■ **Exercise instructions**: Copy out, from the entries below, each line that holds the string "agent".

■ **Data shown**:
▽

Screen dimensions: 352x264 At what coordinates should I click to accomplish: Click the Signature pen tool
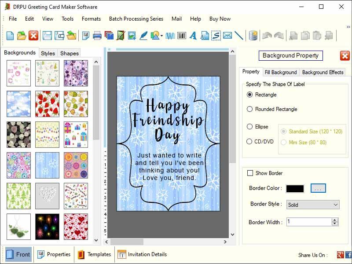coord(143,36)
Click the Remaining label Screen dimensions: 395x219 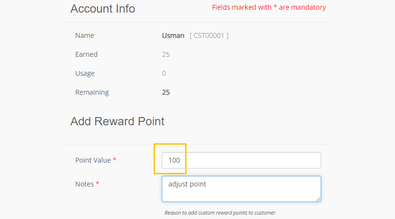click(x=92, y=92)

△
▽

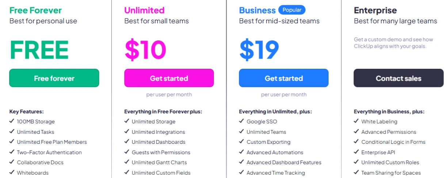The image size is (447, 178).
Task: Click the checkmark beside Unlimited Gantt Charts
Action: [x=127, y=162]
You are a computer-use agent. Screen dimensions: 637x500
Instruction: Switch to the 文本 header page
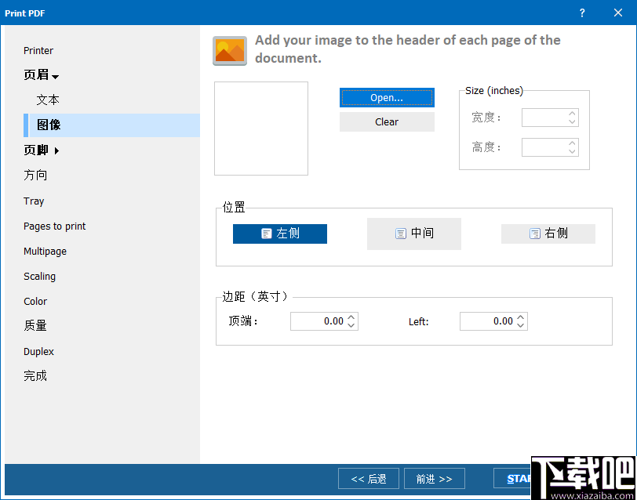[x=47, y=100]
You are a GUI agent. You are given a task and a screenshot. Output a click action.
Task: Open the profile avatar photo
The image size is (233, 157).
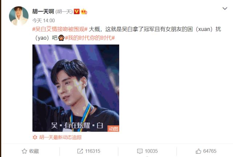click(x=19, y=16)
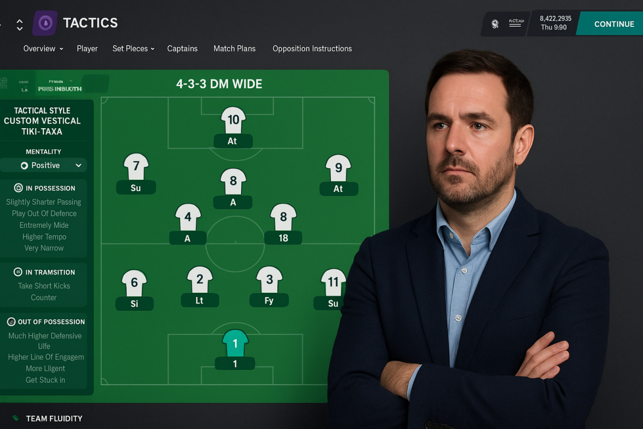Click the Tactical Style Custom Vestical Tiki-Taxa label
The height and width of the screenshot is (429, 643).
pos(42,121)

△
▽

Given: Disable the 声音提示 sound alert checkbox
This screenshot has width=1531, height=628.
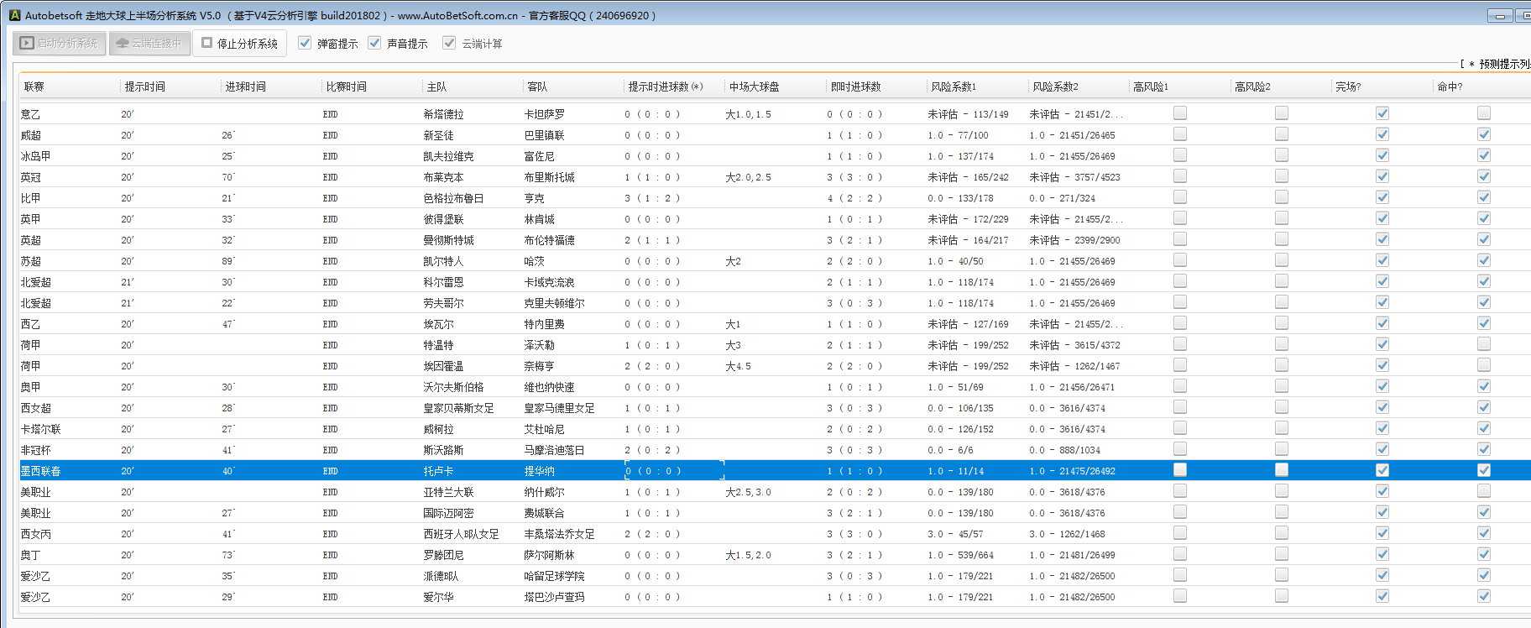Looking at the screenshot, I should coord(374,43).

△

■ **Response box**:
You are a computer-use agent. Screen dimensions: 637x500
You are a GUI agent. You are given a task and a screenshot. Output a click action.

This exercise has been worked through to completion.